Research First, Then Ideate Wide: From Prior Art to a Concept Wall
Atlas stands at a workbench covered in printed patent diagrams, interview notes, and a cork wall blanketed in colorful sticky-note concept sketches, gesturing toward two clusters of ideas.
- Explain why background research on prior art and users comes before generating solutions
- Distinguish prior-art research from user data and identify what each tells a designer
- Apply at least two structured ideation methods to widen a solution space
- Evaluate why deferring judgment during brainstorming produces more concepts
Key terms
- Prior art
- Existing patents, products, and published solutions an engineer studies to find gaps before inventing.
- User data
- Observations and interviews from the people who will actually use a design, revealing real needs over stated wants.
- Defer judgment
- The brainstorming rule of generating ideas first and postponing all criticism to a separate later stage.
- SCAMPER
- An idea-prompting checklist: Substitute, Combine, Adapt, Modify, Put to other use, Eliminate, Reverse.
- Morphological chart
- A grid listing each function with several options so combinations can be systematically mixed and matched.
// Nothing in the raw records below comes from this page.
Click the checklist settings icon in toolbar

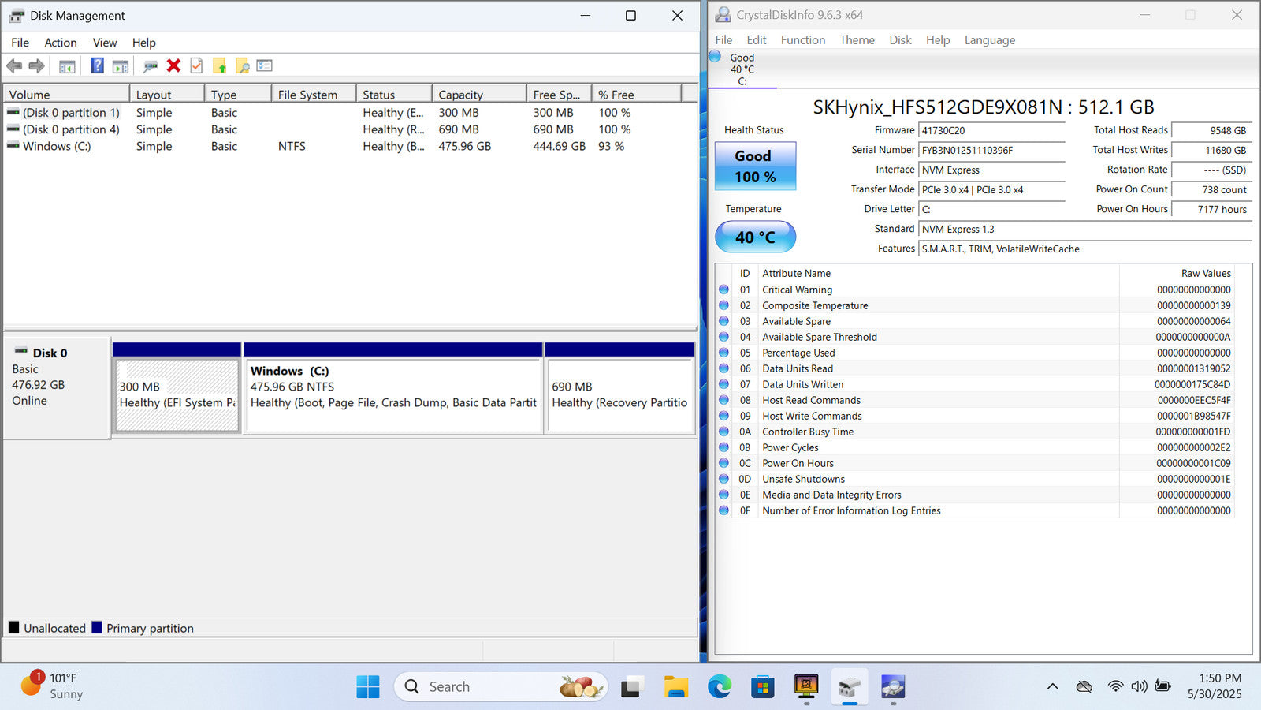(265, 66)
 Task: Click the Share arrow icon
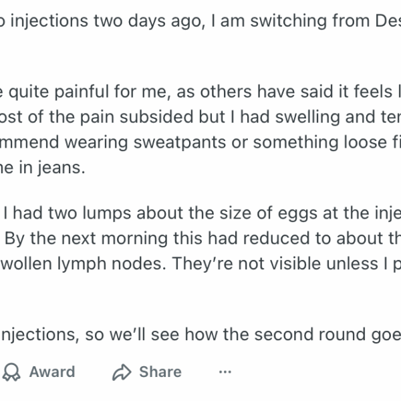pyautogui.click(x=122, y=372)
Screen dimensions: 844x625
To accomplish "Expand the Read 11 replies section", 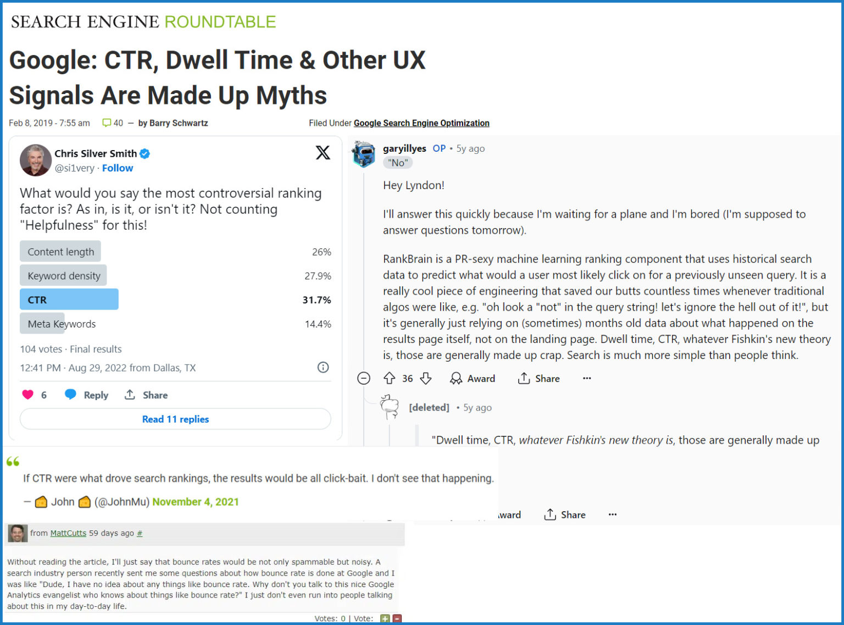I will (175, 419).
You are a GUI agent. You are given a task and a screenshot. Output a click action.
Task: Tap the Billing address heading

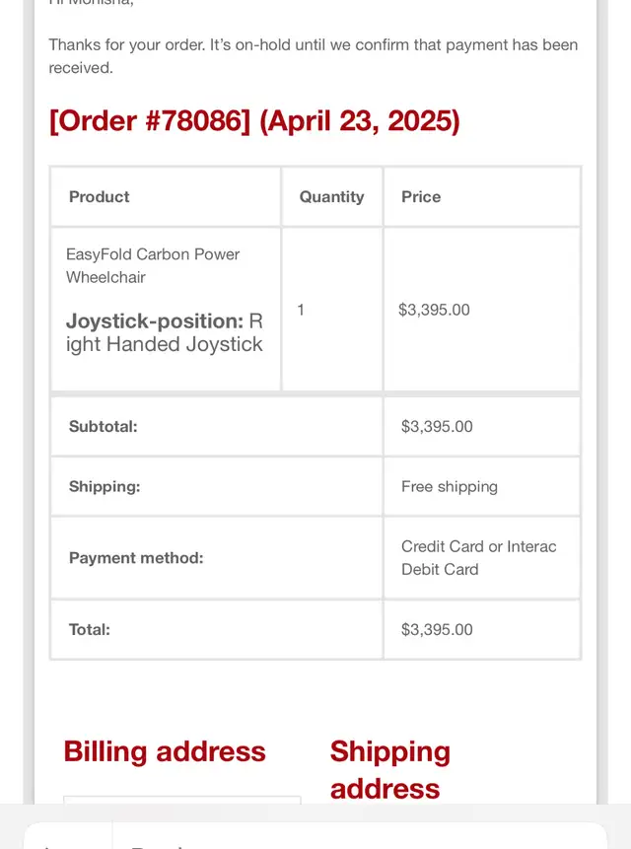(165, 751)
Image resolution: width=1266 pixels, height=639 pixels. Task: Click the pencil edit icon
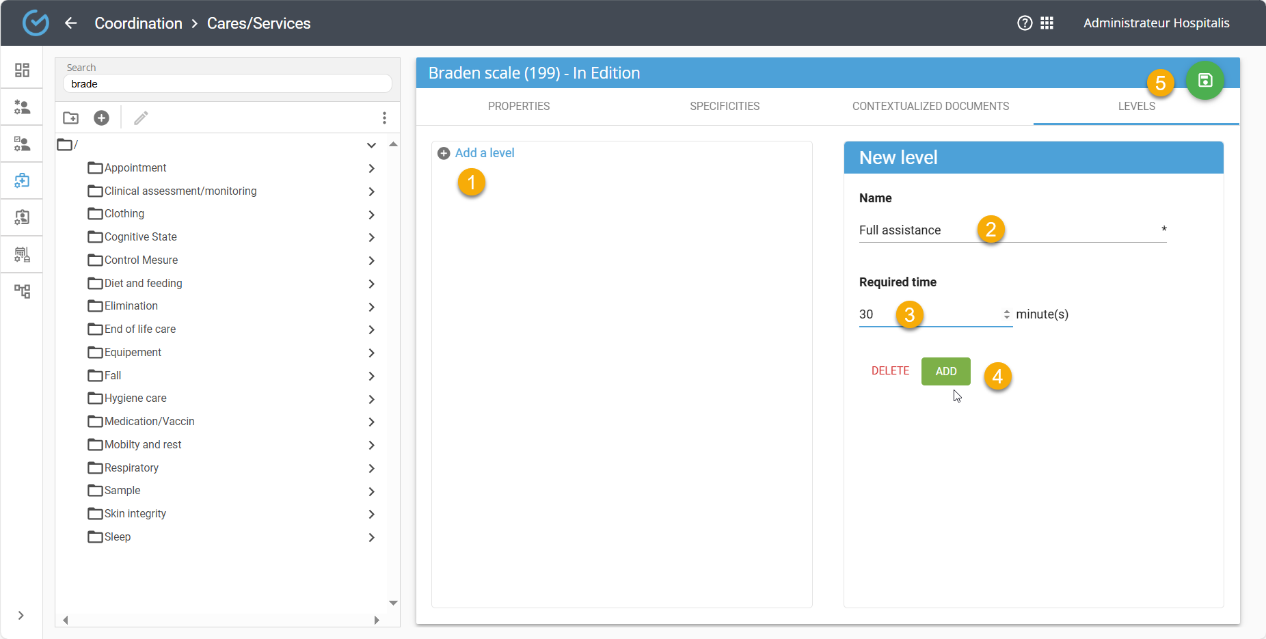point(141,118)
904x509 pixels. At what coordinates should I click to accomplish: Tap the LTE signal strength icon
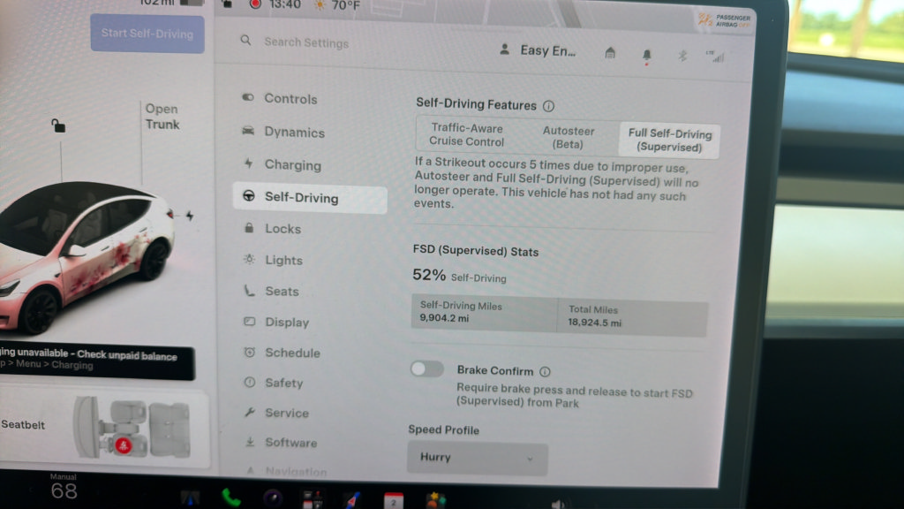(715, 57)
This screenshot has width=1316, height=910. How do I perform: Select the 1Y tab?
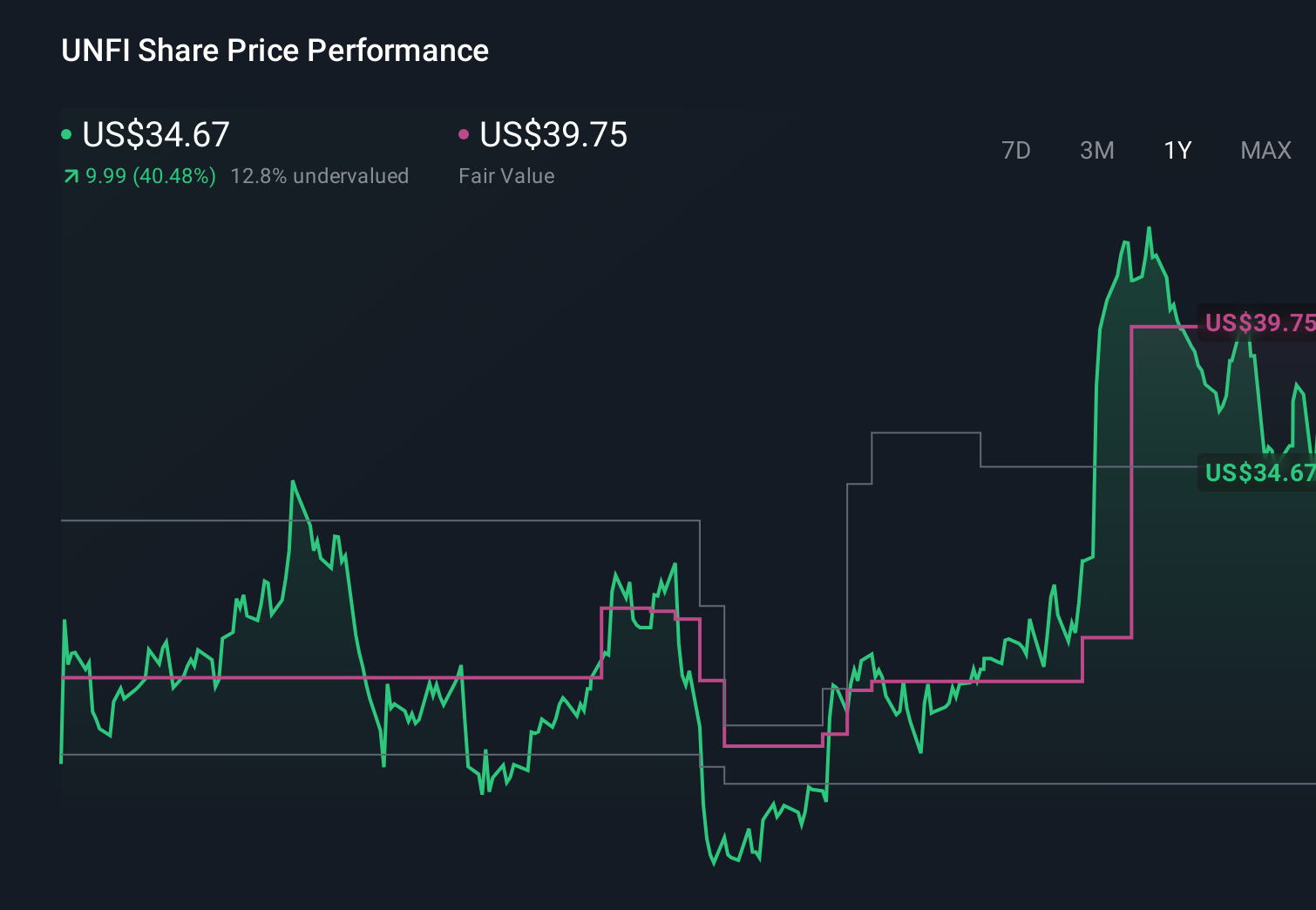[x=1177, y=150]
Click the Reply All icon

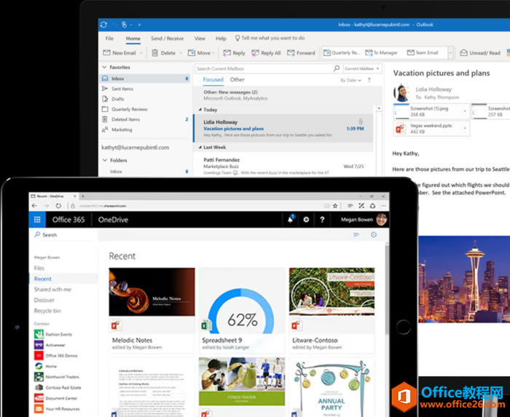[x=267, y=53]
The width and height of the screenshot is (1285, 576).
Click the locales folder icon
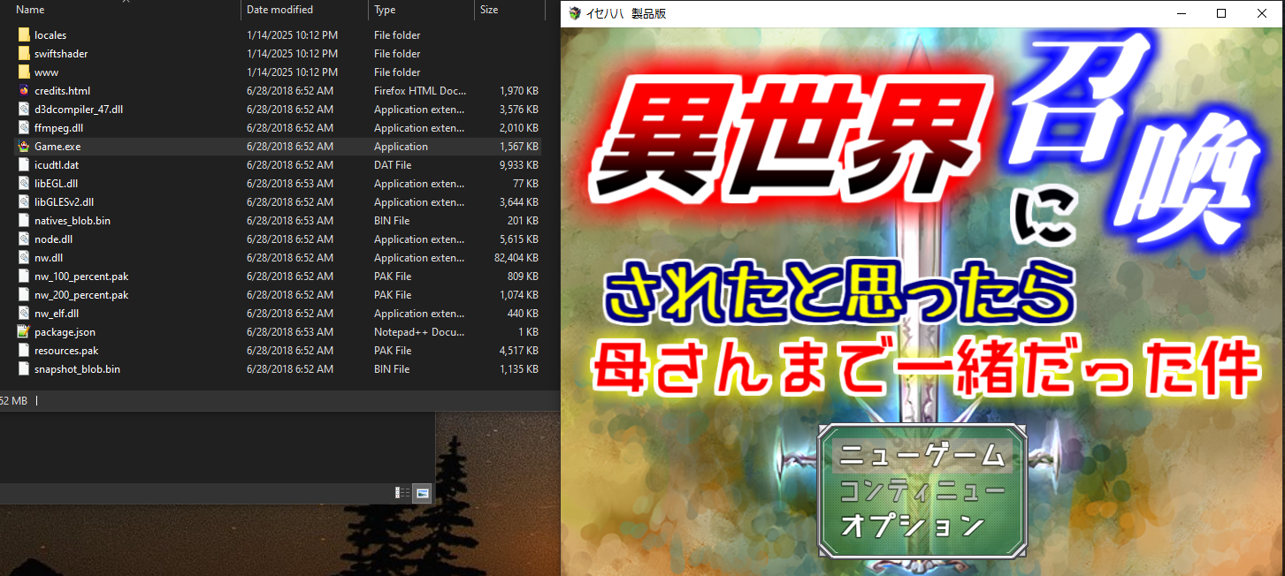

Two Research Streams Before Ideation
Prior-art and user research answer different questions and both must precede invention. Prior art tells you what already exists, where current solutions fall short, and which approaches are legally protected, so you target unsolved gaps rather than re-inventing a worse wheel or infringing a patent. User data tells you what real people struggle with, frequently revealing that their stated wants differ from their underlying needs. Designing from observed facts rather than from your own assumptions is what keeps a project anchored to the actual problem.
Why Deferring Judgment Widens the Space
Brainstorming's core rule, defer judgment, separates idea generation from idea evaluation on purpose. When ideas are criticized the instant they appear, contributors self-censor the unusual, risky concepts that most often hide a breakthrough, and the group collapses prematurely onto a safe, ordinary answer. Deferring judgment does not declare every idea permanently equal; it simply reserves criticism for a dedicated evaluation phase, so quantity and diversity are protected first and ruthless filtering happens afterward when there is plenty to choose from.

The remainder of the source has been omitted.